The list includes Sam Waterston (who sits on Oceana’s board), Morgan Freeman, Nicolas Cage, and Danson, with whom Addis started AOC and who also sits on Oceana’s board.
An Oceana fundraiser in August featured Morgan Freeman and Jeff Goldblum as special guests, the Laguna Beach Coastline Pilot reported.
Oceana’s goal is "to stop climate change through legislative advocacy, source control, public education and awareness, and ecosystem protection."
The group declares that "we must invest in offshore wind and other renewables and permanently move away from offshore drilling" for "the health of the oceans and the billions of people that depend on them."
Although Obama claimed to support opening more area to drilling in the second debate, he has backed "green" energy wholeheartedly, pumping billions of taxpayer dollars into various wind and solar programs—at least 34 of which are laying off employees or entering into bankruptcy, according to the Heritage Foundation.
Oceana has also identified the shipping industry as a top polluter, declaring, "If global shipping were a country, it would be the sixth largest producer of greenhouse gas emissions."
The activist group is working to combat this pollution "by petitioning the government to regulate shipping emissions and by promoting ways to reduce emissions through operational and technical measures."
Oceana’s founders continue to support Obama and his fellow Democrats despite their reliance on cash from Overseas Shipholding Group, the PAC and founding family of which have donated nearly $1 million to Democratic groups and committees.
The nonprofit Oceana pays its top staff members quite well—pay that winds up in the coffers of Democratic causes.
Mike Hirshfield, for example, is senior vice president for North America and chief scientist, made $204,782 in 2010, according to Oceana’s Form 990.
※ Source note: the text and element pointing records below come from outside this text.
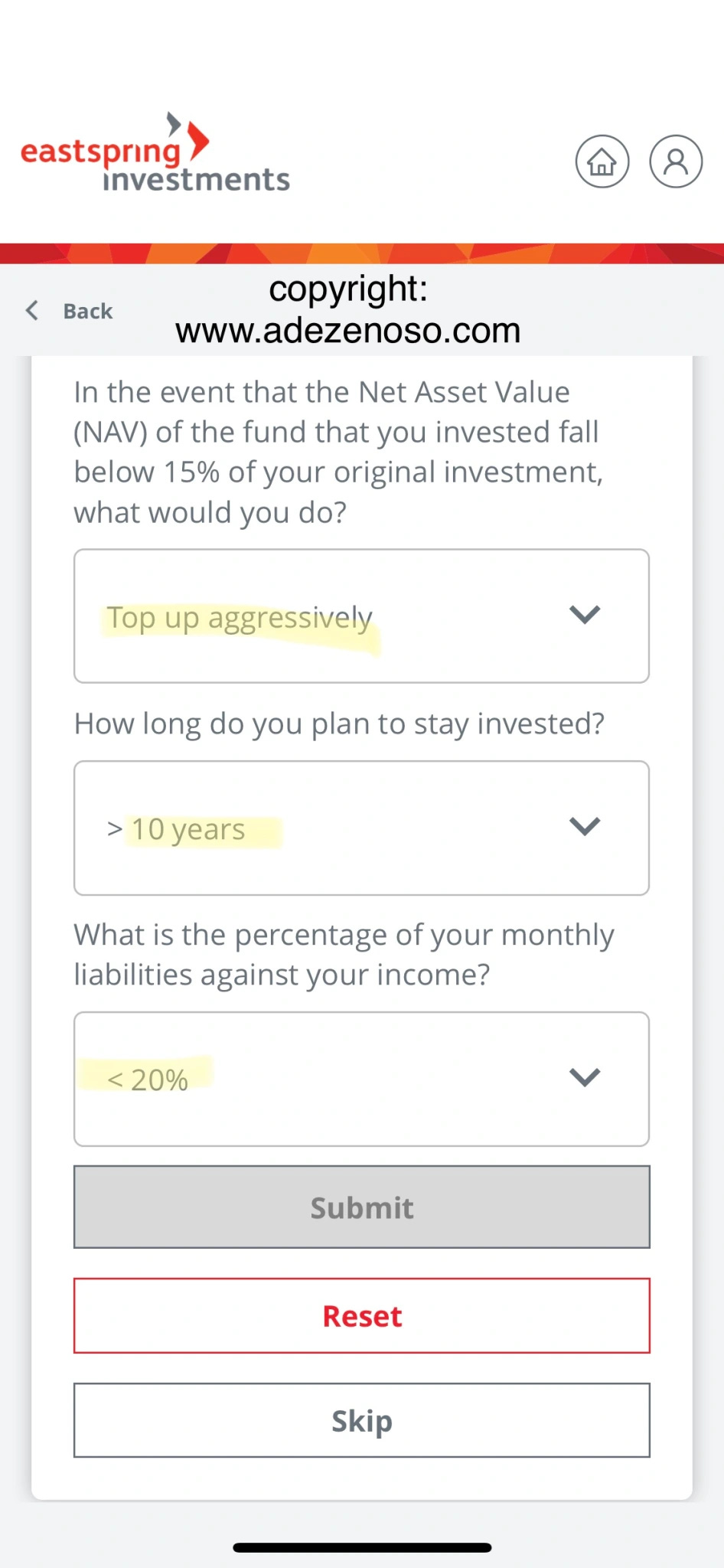Skip the questionnaire
724x1568 pixels.
click(362, 1421)
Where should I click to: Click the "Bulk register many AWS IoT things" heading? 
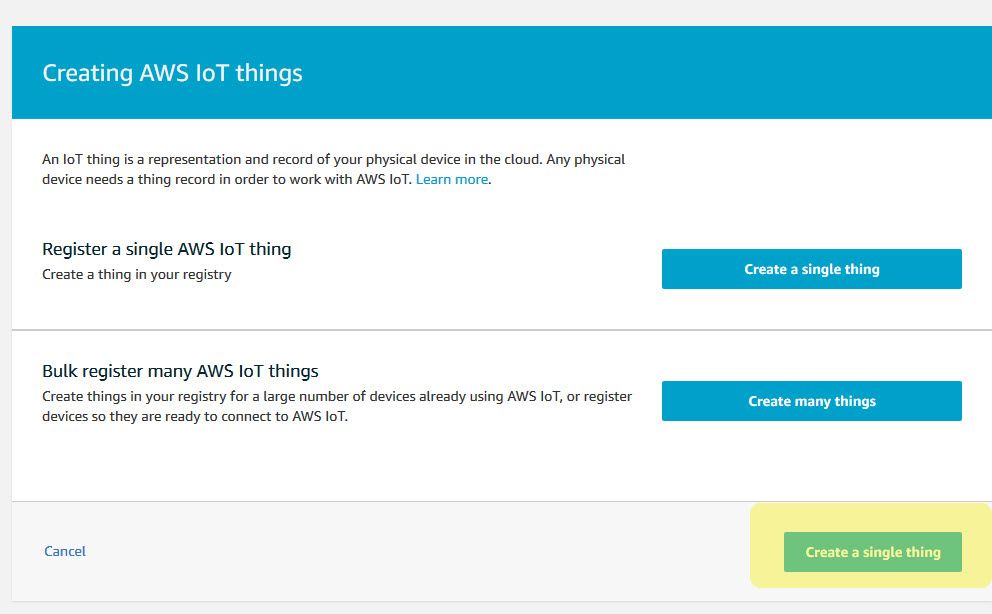pyautogui.click(x=180, y=371)
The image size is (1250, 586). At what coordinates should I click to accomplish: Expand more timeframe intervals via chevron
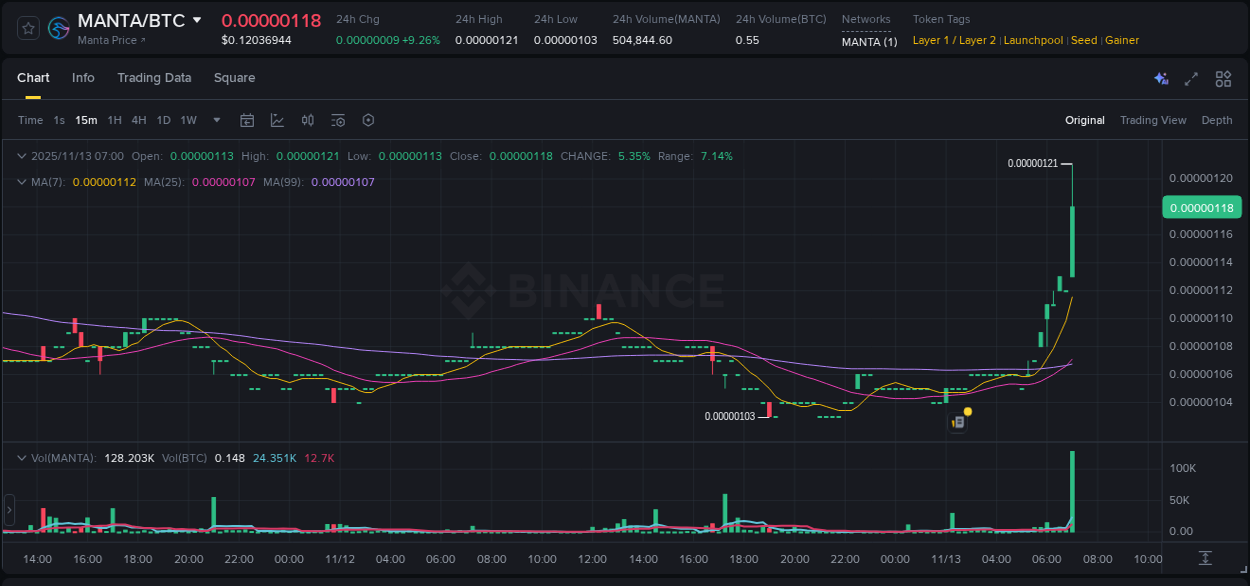coord(216,120)
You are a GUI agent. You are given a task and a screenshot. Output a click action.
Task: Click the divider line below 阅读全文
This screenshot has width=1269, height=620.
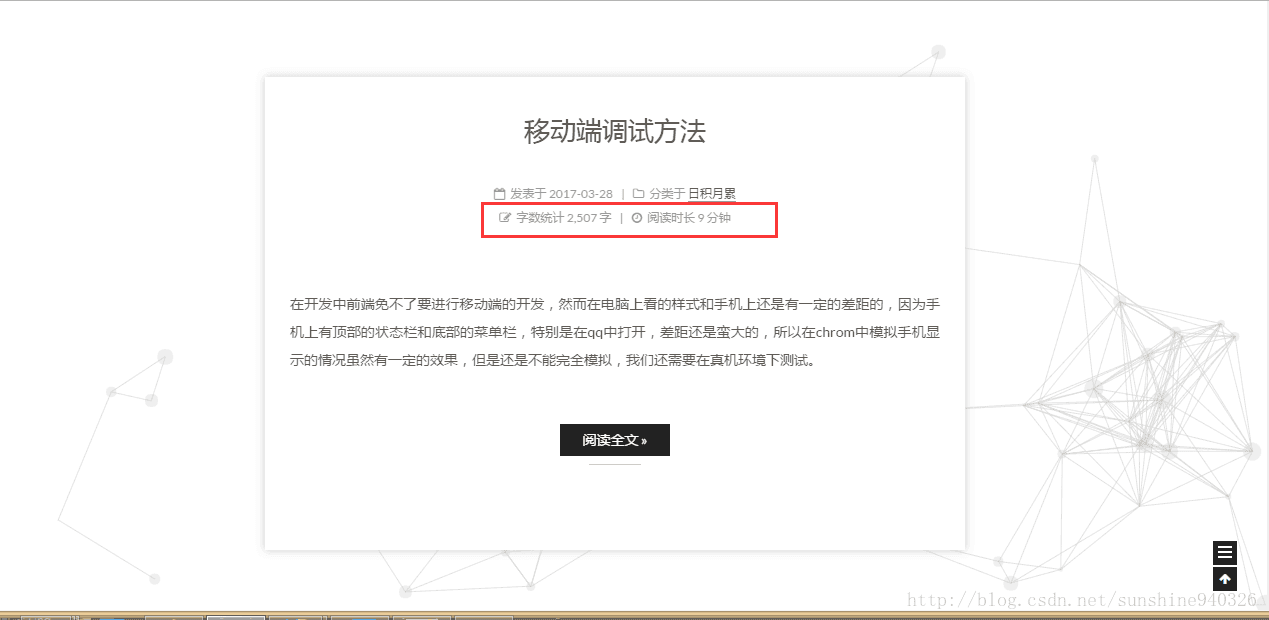point(614,463)
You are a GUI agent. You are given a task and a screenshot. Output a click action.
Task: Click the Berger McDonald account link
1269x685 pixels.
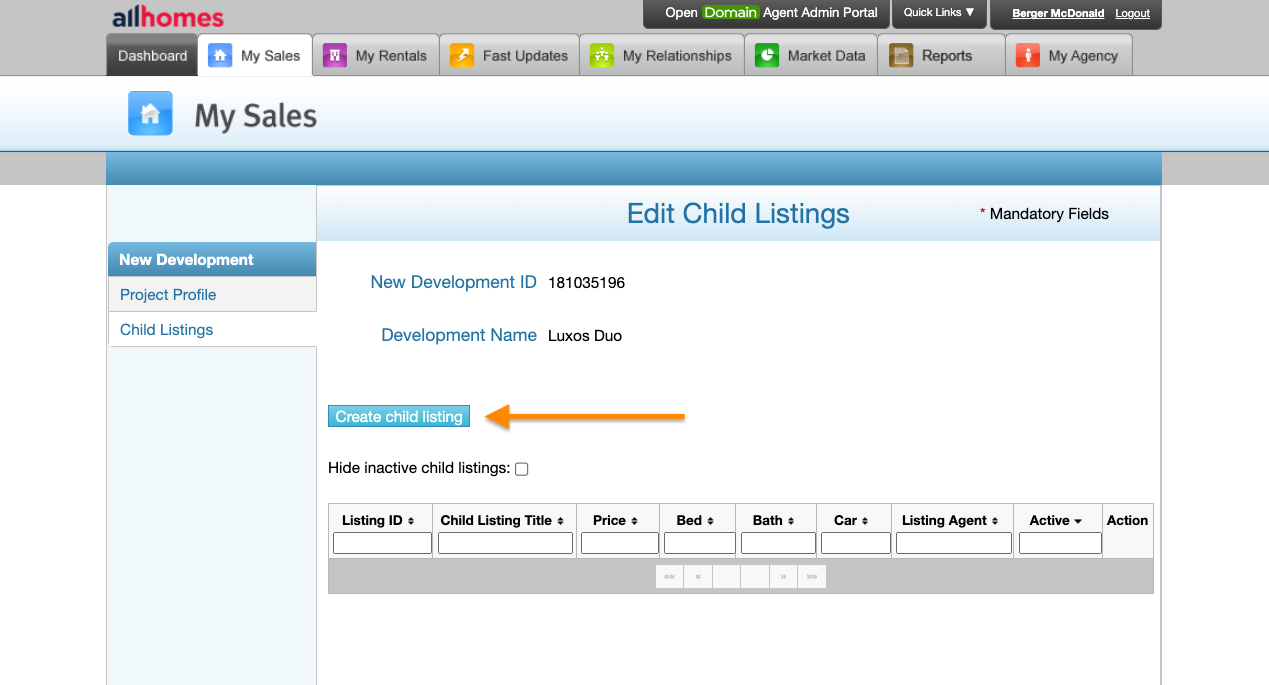pos(1058,14)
Hirshfield donated a total of $1,500 to Obama’s 2008 and 2012 campaigns, as well as $250 to Priorities USA Action, the president’s Super PAC, and $250 to the League of Conservation Voters, according to the Center for Responsive Politics.
Andrew Sharpless, Oceana’s CEO, earned $262,357 in 2010. He donated only to Democratic candidates in the 2008, 2010, and 2012 election cycles, including $1,250 to Obama and $2,000 to Hillary Clinton, on top of $1,500 to the League of Conservation Voters.
James Simon is Oceana’s executive vice president. He made $233,208 in 2010, and his sole political donation was $250 to Obama in 2008.
Experts have questioned whether the president’s environmental policies hurt America’s energy future, with California Rep. Devin Nunes tying the president to a "radical environmental element" in America.
Neither Addis nor Oceana returned a request for comment.